Queen Mother of Pagan
- Reign: c. 1084–c. 1100s
- Born: c. 1014 Waithali
- Spouse: Anawrahta
- Issue: Kyansittha
- House: Wethali
- Father: King of Wethali
- Religion: Theravada Buddhism

= Pyinsa Kalayani =

Pyinsa Kalayani (ပဉ္စကလျာဏီ /my/; Pañcakalyāṇī) was the first wife of King Anawratha and the mother of King Kyansittha of Pagan Dynasty of Burma (Myanmar).

The Burmese chronicles give many inconsistent stories about her, her son and her brief husband Anawrahta. Most are regarded as legends:
She was a princess of Wethali Kingdom, who was sent to marry Anawrahta by her father the ruler of Wethali. (Wethali is believed to be in the present-day Rakhine State or in Bengal. Based on Kyansittha's features observed in his statute in the Ananda Temple, Pyinsa Kalayani was likely Indian or partly Indo-Aryan) On her way to Pagan, she allegedly had some sort of relationship with Yazataman (lit. Royal Ambassador), the Pagan official charged with guarding her. Fearing a deadly scandal, he official dispersed her retinue of 80. At Pagan, she was married to Anawrahta. Soon after the marriage, Yazataman reportedly pointed out to Anawrahta that she could not be a true royal princess because she lacked a retinue. Anawrahta then banished Pyinsa Kalayni, who was then pregnant, an area near Sagaing. There, she gave birth to Kyansittha and raised him by herself.

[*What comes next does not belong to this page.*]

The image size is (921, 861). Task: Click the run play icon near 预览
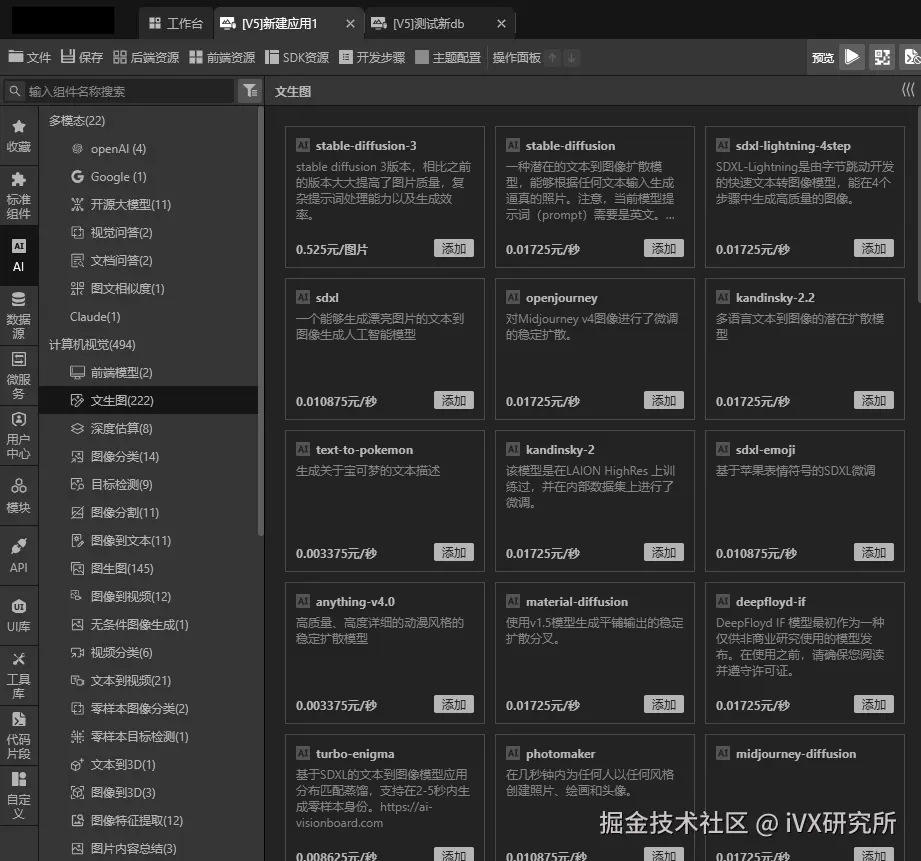click(x=854, y=57)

(The chronicle stories here are filled with many inconsistencies. The chronicles claim that Anawrahta was already king when Pyinsa Kalayni was sent. But Anawrahta did not become king until 1044. Kyansittha was born in 1030. Moreover, it was unlikely that the ruler of Wethali would have sent his daughter to Anawrahta, who until 1044 was a prince but not to Sokkate, the king himself. The chronicles also claim that Anawrahta tried to kill off all babies in the year that Kyansittha was born because his astrologers predicted that a newborn would be king. Again, Anawrahta was not the king.)

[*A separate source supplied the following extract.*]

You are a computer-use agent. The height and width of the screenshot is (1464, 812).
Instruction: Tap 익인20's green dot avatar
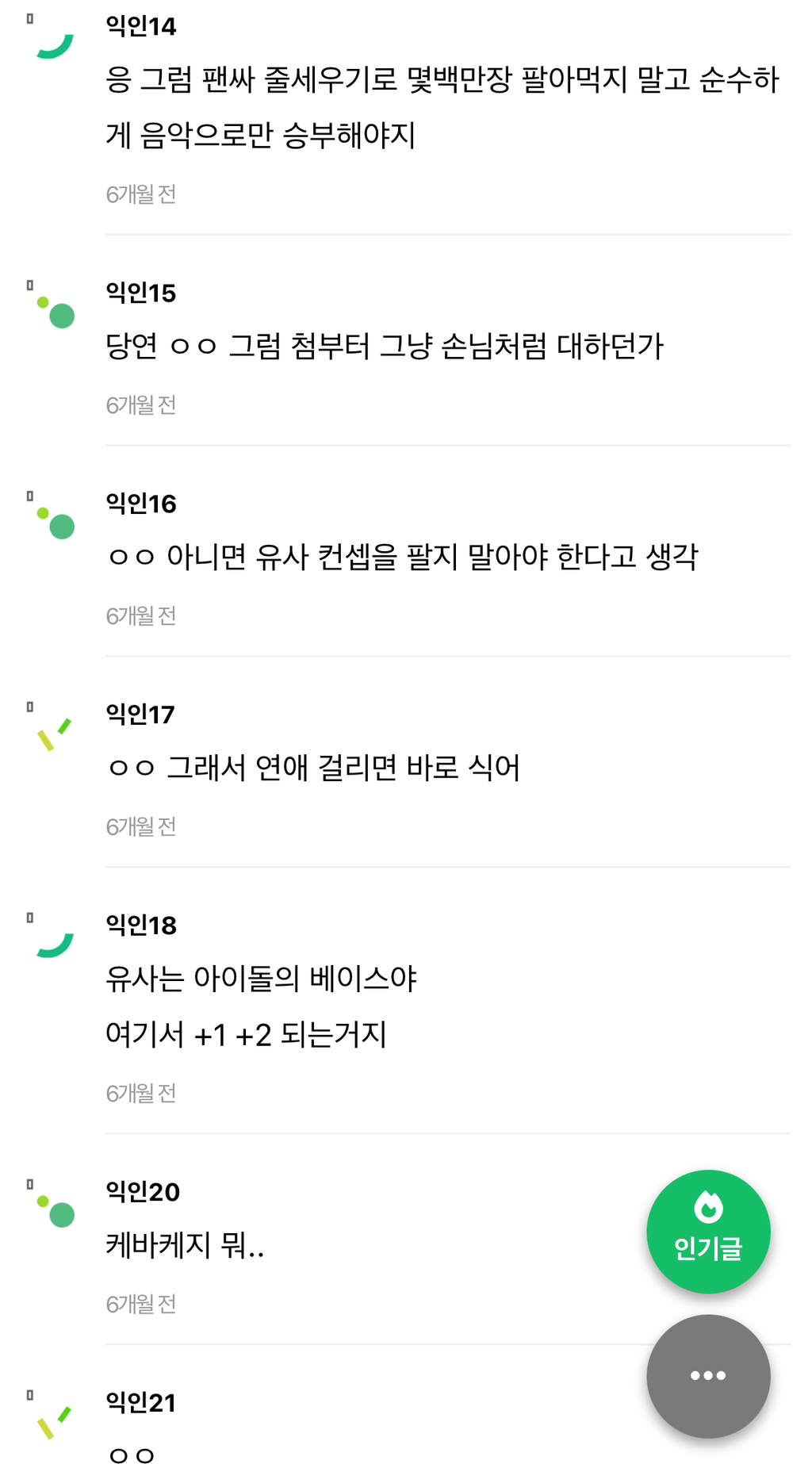point(56,1211)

History shows that Anawrahta did not seem to know (or care) about her alleged affair with Yazataman, and believed that Kyansittha was his legitimate son. He recalled Kyansittha to Pagan in the mid-1050s and appointed the 15-year-old Kyansittha a senior commander in his army. Only the royalty could become a senior commander at a young age.

==Bibliography==
- Harvey, G.E. (1925). "History of Burma"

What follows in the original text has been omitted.